Core Concepts
BAHE, a novel hierarchical encoding approach, decouples the representation extraction of atomic behaviors from the learning of behavior interactions, significantly improving the efficiency and effectiveness of LLM-based CTR prediction with long user sequences.
Abstract
The paper proposes the Behavior Aggregated Hierarchical Encoding (BAHE) method to address the efficiency bottleneck of large language models (LLMs) when processing long textual user behavior sequences for click-through rate (CTR) prediction.
Key highlights:
- The efficiency bottleneck arises from the redundant encoding of identical user behaviors across different sequences and the tight coupling between behavior representation extraction and behavior interaction modeling.
- BAHE introduces a hierarchical architecture that decouples these two components.

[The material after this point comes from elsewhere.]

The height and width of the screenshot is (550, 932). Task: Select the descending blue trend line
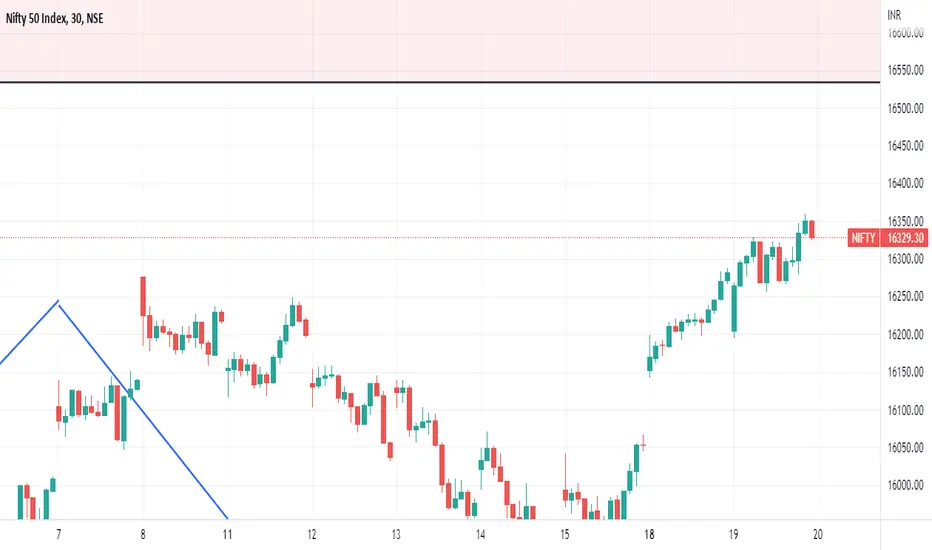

- Firstly, BAHE employs the pre-trained lower layers of the LLM to extract embeddings of atomic user behaviors and stores them in an offline database. This converts the encoding from token-level to behavior-level, substantially reducing sequence length.
- Subsequently, BAHE utilizes the deeper, trainable layers of the LLM to model the interactions between the retrieved atomic behavior embeddings, generating comprehensive user representations.
- This separation allows the learning of high-level user representations to be independent of low-level behavior encoding, significantly reducing computational complexity.
- Extensive experiments show that BAHE reduces training time and memory usage by 5 times compared to traditional LLM-based CTR models, while also improving the overall CTR performance.
- BAHE has been successfully deployed in a real-world industrial CTR prediction system, enabling daily model updates on 50 million data using 8 A100 GPUs.
Stats
The dataset contains around 50 million CTR records collected over a week, with 6 text features like user bills, searches, and mini-program visits, along with item titles.
Each user sequence has 50 user behaviors, averaging 5 tokens each, summing up to 10 million atomic behaviors.